Chevron’s cause in Canada is helped by its global offensives. In the United States, federal district judge Lewis Kaplan has written a damning account of the case that might sway an enforcing court, even though his injunction against enforcement of the plaintiffs’ award didn’t stand on appeal. And while Ecuador has ignored arbitral orders to halt enforcement, a Canadian judge might conclude that the judgment offends public policy because it was issued in breach of international law.

Independent Canadian experts estimate that the effort to enforce the judgment will take a year at the first level, and three years through final appeal. That gives a chance for the Canadian action to be overtaken by events in the European arbitration or the U.S. litigation.

The arbitrators have severed for a fall 2012 trial the issue of whether Ecuador released Chevron under the settlement negotiated when the oil company’s predecessor left the country. All of Chevron’s other arguments (including a new claim for denial of justice) are left for the longer term.

In New York, Judge Kaplan recently winnowed Chevron’s claims for the potential fraud and racketeering trial that the company hopes will take place in mid-to-late 2013. Chevron’s RICO’s claims against the plaintiffs’ advisors survived an attack under Morrison v. National Australia Bank, although the judge queried whether some damages theories might ultimately fail. Similarly, Kaplan dismissed Chevron’s theory that the Ecuadorian plaintiffs and their advisers might be liable in fraud for Chevron’s attorneys’ fees—but cleared for trial the larger claim that they might be liable in fraud for damages flowing from the judgment itself. Unjust enrichment was merely dismissed as unripe.

In sum, Chevron is on track to put the plaintiffs on trial in both arbitration and U.S. court. Discovery looms and settlement does not. Chevron can always renew its failed U.S. motions—to enjoin enforcement, or to attach its foes’ assets—in narrower form.

Meanwhile in Ecuador, the $18 billion judgment is on appeal to the National Court of Justice. My hunch that Ecuador would blink has so far been mistaken, but the government could at any point moot everything, depending on the political and legal winds.
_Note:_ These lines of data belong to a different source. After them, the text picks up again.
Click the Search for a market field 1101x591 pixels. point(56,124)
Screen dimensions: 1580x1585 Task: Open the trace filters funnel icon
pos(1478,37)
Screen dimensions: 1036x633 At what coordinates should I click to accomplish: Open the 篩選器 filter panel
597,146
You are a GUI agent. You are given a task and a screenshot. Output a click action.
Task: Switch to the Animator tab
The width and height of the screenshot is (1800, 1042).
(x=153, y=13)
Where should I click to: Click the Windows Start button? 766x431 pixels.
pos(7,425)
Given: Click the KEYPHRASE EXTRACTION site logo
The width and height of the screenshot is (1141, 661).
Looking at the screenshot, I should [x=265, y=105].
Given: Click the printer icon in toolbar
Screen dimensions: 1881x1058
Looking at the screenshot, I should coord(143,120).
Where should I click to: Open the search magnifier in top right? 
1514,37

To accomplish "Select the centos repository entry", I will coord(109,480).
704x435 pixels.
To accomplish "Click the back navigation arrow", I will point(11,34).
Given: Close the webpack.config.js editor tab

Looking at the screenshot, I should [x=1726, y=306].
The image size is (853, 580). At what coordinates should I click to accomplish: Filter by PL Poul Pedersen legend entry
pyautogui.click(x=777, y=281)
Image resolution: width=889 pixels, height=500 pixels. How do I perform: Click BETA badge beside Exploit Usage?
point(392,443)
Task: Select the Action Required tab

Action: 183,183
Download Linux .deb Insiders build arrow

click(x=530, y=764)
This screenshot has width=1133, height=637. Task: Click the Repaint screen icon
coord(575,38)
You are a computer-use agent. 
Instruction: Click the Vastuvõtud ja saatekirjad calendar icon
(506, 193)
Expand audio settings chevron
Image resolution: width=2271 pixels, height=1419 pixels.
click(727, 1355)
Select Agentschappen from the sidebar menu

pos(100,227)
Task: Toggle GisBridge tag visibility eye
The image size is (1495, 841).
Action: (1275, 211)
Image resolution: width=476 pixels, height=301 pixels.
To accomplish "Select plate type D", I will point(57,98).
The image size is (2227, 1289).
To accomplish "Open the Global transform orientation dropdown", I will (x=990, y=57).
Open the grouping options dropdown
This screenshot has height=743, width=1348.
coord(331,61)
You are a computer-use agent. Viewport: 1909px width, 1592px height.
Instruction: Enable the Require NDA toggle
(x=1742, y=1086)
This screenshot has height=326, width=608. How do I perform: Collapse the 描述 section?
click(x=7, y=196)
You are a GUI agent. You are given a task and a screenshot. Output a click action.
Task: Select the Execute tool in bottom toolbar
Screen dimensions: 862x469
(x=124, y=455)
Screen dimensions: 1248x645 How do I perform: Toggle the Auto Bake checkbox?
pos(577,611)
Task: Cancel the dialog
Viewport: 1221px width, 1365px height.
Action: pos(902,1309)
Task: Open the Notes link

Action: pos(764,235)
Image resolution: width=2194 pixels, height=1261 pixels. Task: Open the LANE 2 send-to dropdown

By choosing Canada as their fourth front, plaintiffs are cleverly signaling their belief that the Ecuadorian award is strong enough to pass scrutiny in a rule-of-law nation. Chevron has always said that no legitimate court would enforce it. And now we’ll get to see if they’re right.

But to hedge their bets, the plaintiffs plan this month to file at least one more enforcement action—somewhere in the world. While the plaintiffs express confidence that they can win in Toronto, The Global Lawyer can’t help but wonder whether the fifth dimension will look more like Caracas.